I promotori chiedono di votare ‘Sì’ per non rinnovare le concessioni alle piattaforme che estraggono idrocarburi e che si trovano a meno di 12 miglia nautiche (22,2 chilometri) dalla costa.
Il referendum è stato promosso da nove consigli regionali, di cui 7 a guida Pd, da associazioni ambientaliste e da alcuni comitati locali.
Quesito referendario
Nel quesito referendario si legge testualmente: “Volete voi che sia abrogato l’art. 6, comma 17, terzo periodo, del decreto legislativo 3 aprile 2006, n.152, ‘Norme in materia ambientale’, come sostituito dal comma 239 dell’art.1 della legge 28 dicembre 2015, n.208 ‘Disposizioni per la formazione del bilancio annuale e pluriennale dello Stato (legge di stabilità 2016)’, limitatamente alle seguenti parole: “per la durata di vita utile del giacimento, nel rispetto degli standart di sicurezza e di salvaguardia ambientale?”.
Il quesito riguarda solo la durata delle trivellazioni già in atto entro le 12 miglia dalla costa, e non riguarda le attività petrolifere sulla terraferma, nè quelle in mare che si trovano a una distanza superiore alle 12 miglia dalla costa (22,2 chilometri).
Come si vota
La scheda è una sola, gialla, con un quesito referendario a cui si può rispondere “Sì” o “No” con una croce.
Se vince il ‘Sì’
La vittoria del ‘sì’ bloccherebbe l’estrazione di idrocarburi entro le 12 miglia dalla costa italiana quando scadranno le concessioni o le eventuali proroghe già approvate. Le concessioni hanno scadenze comprese tra il 2016 e il 2034.
Non sarà più possibile quindi sfruttare il gas o il petrolio nascosti sotto i fondali.

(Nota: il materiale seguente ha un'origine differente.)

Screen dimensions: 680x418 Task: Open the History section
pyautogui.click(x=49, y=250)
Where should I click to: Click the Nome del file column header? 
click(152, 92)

Se vince il ‘No’ o non viene raggiunto il quorum
Se dovessero vincere i ‘no’ o non dovesse recarsi alle urne il 50% più uno degli aventi diritto, la legge non verrà modificata quindi le estrazioni in corso potranno continuare fino all’esaurimento del giacimento e le concessioni potranno essere rinnovate.
Dove e quando si vota
Potranno votare tutti i cittadini italiani che godono dei diritti politici. Per votare sarà necessario andare al proprio seggio, quello indicato sulla scheda elettorale, con un documento d’identità valido e la stessa tessera elettorale.

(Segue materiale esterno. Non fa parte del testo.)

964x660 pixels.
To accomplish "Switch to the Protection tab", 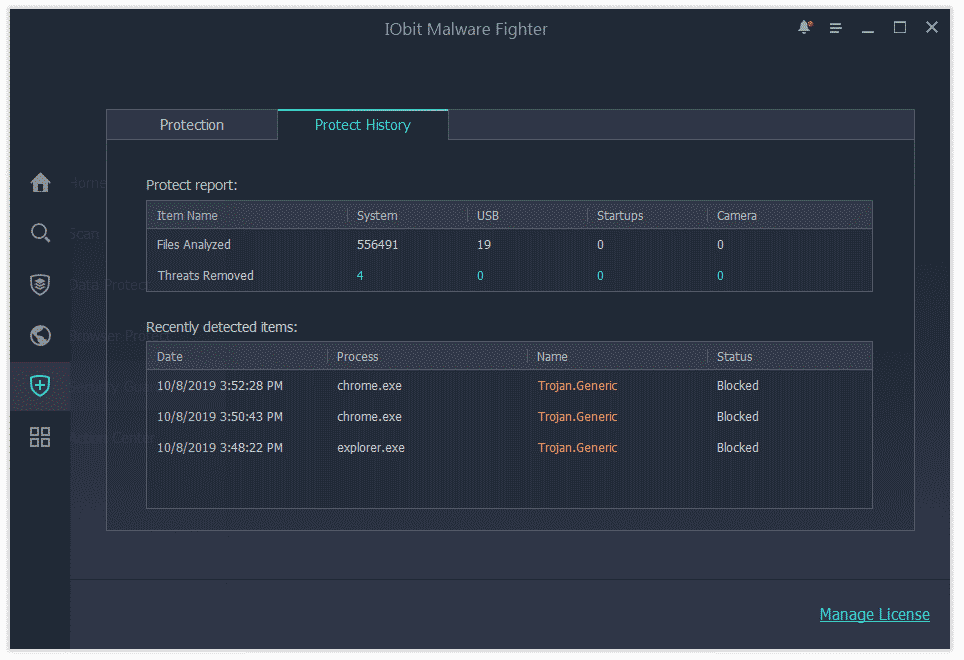I will pyautogui.click(x=192, y=124).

Sono chiamati alle urne 46.887.562 elettori, a cui si aggiungono 3.898.778 elettori residenti all’estero o all’estero per almeno tre mesi, che hanno già votato per corrispondenza.
In Italia tuttavia non esiste alcuna legge per gli elettori in mobilità , per coloro cioè che lavorano o studiano fuori sede.

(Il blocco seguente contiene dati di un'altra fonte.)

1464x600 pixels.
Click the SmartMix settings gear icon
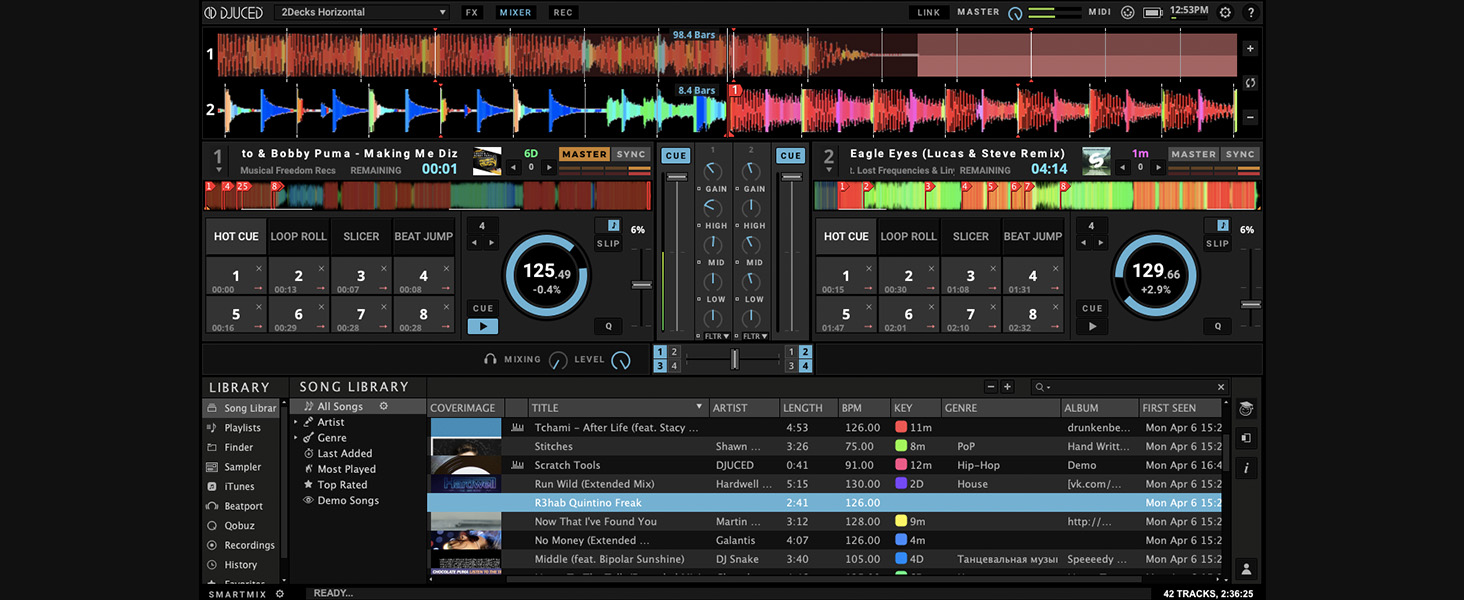[280, 593]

Esiste però l’opportunità , compilando un modulo fornito dai comitati referendari, di diventare rappresentanti di seggio di uno dei comitati promotori e in questo modo sarà possibile votare fuori sede presso il seggio che viene assegnato.
Quando si sapranno i risultati
I dati sull’affluenza alle urne delle ore 12, 19 e 23 saranno pubblicati in tempo reale. Per essere valido il risultato della consultazione, dovrà essere raggiunto il quorum, come previsto dall’articolo 75 della Costituzione italiana.
Questo significa che deve andare a votare il 50 per cento più uno degli aventi diritto.
Le posizioni dei partiti
Il Partito democratico ha invitato gli elettori a non recarsi alle urne. C’è tuttavia qualche eccezione. Ad esempio, Pier Luigi Bersani ha fatto sapere che andrà a votare e sbarrerà “no”. Roberto Speranza invece si è schierato per il “sì”.
Anche Ncd, alleato di governo, ha invitato all’astensione seppur con qualche distinguo.
Il Movimento 5 Stelle si è espresso per il “Sì” con tanto di post di Beppe Grillo, così come i Verdi, Sinistra italiana e anche la Lega Nord, Fratelli d’Italia e Udc.
Forza Italia invece, a prescindere dalla decisione, ha invitato tutti ad andare a votare per raggiungere il quorum e “mandare a casa Renzi”.